Today at ISC West 2010 in Las Vegas, Nevada, I had the chance to hear from IMS Research about their reports and forecasts for the security industry. Without entirely reproducing their research in my blog, I want to give you the highlights.

First up is 2009.

In the Americas, here's how differing industries compared in a rough financial year. The semiconductor market was down 30%; industrial automation was down 15%; vehicle production was down 33% and consumer technology was down 6%. Despite those significant downturns in many major industries, the electronic security industry was down only 0.2%. Basically, that means our industry stayed flat during 2009.

Also in 2009, IMS saw network video up 25% and analog video down 7%. They saw a terrible year for analytics companies. While analytics was having trouble, megapixel video surveillance had a good year, even as HD emerged as a potential format of choice. Megapixel could even outpace "standard resolution" IP video usage by 2012 or 2013 based on what IMS saw in 2009.

Now to the future...

In 2013, in the Americas, video surveillance is going to be 43% of the total physical security systems market; that means a huge increase in terms of video's role in the overall market. Fire will be 20% (that's down from current market share per IMS); intrusion will be 11.2% (also down in overall marketshare); and access control will be 7.8% (again, that's down in overall marketshare -- a loss chiefly attributed video's strong growth rather than any failing in the access control market).

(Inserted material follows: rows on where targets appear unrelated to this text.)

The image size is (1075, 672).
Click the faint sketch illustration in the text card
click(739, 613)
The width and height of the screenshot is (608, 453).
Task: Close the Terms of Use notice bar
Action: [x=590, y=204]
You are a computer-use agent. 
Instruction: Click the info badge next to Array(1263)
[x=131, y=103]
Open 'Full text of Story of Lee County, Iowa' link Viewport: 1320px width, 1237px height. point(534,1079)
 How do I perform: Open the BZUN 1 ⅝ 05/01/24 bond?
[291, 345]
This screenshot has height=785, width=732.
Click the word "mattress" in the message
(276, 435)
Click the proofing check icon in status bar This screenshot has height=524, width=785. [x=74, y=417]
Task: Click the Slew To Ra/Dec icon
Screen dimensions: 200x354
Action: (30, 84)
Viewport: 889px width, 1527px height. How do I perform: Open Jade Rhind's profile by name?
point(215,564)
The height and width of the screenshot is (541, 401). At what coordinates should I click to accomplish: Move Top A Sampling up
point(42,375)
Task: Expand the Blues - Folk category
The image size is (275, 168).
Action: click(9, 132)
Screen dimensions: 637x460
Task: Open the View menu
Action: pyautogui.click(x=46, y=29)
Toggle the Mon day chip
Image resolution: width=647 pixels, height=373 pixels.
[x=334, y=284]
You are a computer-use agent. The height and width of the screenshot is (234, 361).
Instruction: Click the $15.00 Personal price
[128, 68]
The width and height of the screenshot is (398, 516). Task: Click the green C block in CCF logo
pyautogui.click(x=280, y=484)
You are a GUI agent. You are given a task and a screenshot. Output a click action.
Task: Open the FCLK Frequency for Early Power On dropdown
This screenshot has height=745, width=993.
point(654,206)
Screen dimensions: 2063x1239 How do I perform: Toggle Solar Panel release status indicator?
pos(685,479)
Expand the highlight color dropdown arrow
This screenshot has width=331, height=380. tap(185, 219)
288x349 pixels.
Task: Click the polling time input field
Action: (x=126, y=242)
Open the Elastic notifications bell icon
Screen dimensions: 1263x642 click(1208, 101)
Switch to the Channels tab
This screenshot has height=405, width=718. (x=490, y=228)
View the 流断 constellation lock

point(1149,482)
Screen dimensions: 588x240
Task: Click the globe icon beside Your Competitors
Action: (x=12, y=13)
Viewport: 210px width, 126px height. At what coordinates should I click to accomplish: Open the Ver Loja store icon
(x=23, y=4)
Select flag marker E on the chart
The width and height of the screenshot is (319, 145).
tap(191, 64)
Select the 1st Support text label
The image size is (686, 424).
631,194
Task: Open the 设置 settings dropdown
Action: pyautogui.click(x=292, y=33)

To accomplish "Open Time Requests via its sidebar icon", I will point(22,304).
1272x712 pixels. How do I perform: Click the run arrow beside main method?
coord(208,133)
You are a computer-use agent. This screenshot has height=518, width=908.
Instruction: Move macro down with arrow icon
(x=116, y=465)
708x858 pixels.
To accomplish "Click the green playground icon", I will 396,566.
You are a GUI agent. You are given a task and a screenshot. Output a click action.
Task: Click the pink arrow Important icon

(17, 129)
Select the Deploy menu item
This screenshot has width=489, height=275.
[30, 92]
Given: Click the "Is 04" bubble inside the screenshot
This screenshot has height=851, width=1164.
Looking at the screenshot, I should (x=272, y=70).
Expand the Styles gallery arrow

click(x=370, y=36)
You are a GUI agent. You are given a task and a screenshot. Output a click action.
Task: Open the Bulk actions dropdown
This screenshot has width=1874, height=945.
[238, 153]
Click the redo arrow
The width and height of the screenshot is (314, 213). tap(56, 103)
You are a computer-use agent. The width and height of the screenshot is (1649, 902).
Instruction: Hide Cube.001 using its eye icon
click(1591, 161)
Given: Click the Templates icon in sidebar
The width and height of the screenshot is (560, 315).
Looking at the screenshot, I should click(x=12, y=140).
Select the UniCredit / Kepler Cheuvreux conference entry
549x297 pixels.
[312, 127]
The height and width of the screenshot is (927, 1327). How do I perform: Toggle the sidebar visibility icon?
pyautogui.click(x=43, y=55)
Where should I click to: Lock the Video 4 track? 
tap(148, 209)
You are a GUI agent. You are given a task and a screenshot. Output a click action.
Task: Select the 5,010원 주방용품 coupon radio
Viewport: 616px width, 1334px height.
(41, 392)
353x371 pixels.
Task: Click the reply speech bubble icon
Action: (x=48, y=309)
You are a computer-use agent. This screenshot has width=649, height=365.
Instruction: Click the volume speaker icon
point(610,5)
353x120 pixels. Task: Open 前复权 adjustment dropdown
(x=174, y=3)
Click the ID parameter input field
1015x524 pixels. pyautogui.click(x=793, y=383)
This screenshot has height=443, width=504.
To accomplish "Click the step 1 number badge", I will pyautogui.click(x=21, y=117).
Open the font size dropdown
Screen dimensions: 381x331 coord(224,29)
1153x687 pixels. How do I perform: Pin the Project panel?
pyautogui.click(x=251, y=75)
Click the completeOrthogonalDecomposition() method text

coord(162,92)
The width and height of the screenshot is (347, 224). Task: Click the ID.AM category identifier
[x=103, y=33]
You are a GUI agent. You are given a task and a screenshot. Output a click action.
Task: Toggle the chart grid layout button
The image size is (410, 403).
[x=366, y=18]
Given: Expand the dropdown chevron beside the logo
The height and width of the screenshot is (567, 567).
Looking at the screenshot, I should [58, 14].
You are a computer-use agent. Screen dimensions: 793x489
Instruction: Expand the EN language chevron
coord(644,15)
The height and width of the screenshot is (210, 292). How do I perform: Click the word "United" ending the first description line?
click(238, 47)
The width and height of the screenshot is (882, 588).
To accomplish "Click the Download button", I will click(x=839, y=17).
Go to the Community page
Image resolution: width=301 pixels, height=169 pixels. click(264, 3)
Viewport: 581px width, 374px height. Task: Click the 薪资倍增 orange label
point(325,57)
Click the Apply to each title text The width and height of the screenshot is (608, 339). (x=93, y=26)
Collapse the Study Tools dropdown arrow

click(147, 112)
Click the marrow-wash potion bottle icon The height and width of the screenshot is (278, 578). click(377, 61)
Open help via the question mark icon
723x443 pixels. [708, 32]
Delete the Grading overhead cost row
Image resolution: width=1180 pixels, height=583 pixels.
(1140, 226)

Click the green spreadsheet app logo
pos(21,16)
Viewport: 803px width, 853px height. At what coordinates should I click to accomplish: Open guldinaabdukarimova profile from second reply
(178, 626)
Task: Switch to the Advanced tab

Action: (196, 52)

In 2010 (since that's the year we're dealing with now), IMS is forecasting a large number of mergers and acquisitions, which they think will happen because the capital funding for such purchase is finally coming back. They're expecting 2% growth in North America for security products as a whole, a growth number that pales in comparison to a 15.2% growth forecast for security products in China/India. While North America isn't going to see the banner year that China and India will see, it certainly is better than what IMS is forecasting for Europe -- which is a -4.8% decline in overall revenues attributed to the sale of security products.

The tipping point for when IP video takes over analog video in sales is going to be pushed back a year thanks to the bad economy of 2009; now it is forecasted to be 2013 or 2014 when that transition happens. And finally, IMS believes that video surveillance vendors will only continue to fund improvements in analog video technology for another 2 or 3 years before all R&D effort is turned away from analog.

That's the numbers in a nutshell; I hope they can improve your understanding of your own business' industry.